---------- Exercise text ----------

The volunteers and migrants, when possible, talk. Sometimes we talk about how the slashing of water by Border Patrol is most certainly responsible for the devastation for dehydrated migrants who come across them, and death for those who needed them. We often talk about strategies, from immediate harm reduction to long-term systemic change. Matthew Johnson, a long-time volunteer for No More Deaths, recently told me in an email that “there are all kinds of policy changes that, if implemented, could vastly improve the situation,” such as putting an end to Operation Streamline and immigration detention, and legislating the “full regularization of status for those living in the U.S. without documentation.” However, he concedes that “certain sectors of the economic elite” profit from this system of prevention, detention, incarceration, and deportation. For Johnson, the key is “growing community power and strategizing creatively so that we might one day tip the scales in favor of those of us who believe in humanity over profit.”

----------

● **Requirement**
Copy out the whole passage above about volunteers, migrants, and No More Deaths, word for word.

---------- Data below ----------

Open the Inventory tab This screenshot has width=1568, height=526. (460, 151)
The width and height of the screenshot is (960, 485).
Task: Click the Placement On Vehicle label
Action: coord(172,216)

----------

● **Written solution**
The volunteers and migrants, when possible, talk. Sometimes we talk about how the slashing of water by Border Patrol is most certainly responsible for the devastation for dehydrated migrants who come across them, and death for those who needed them. We often talk about strategies, from immediate harm reduction to long-term systemic change. Matthew Johnson, a long-time volunteer for No More Deaths, recently told me in an email that “there are all kinds of policy changes that, if implemented, could vastly improve the situation,” such as putting an end to Operation Streamline and immigration detention, and legislating the “full regularization of status for those living in the U.S. without documentation.” However, he concedes that “certain sectors of the economic elite” profit from this system of prevention, detention, incarceration, and deportation. For Johnson, the key is “growing community power and strategizing creatively so that we might one day tip the scales in favor of those of us who believe in humanity over profit.”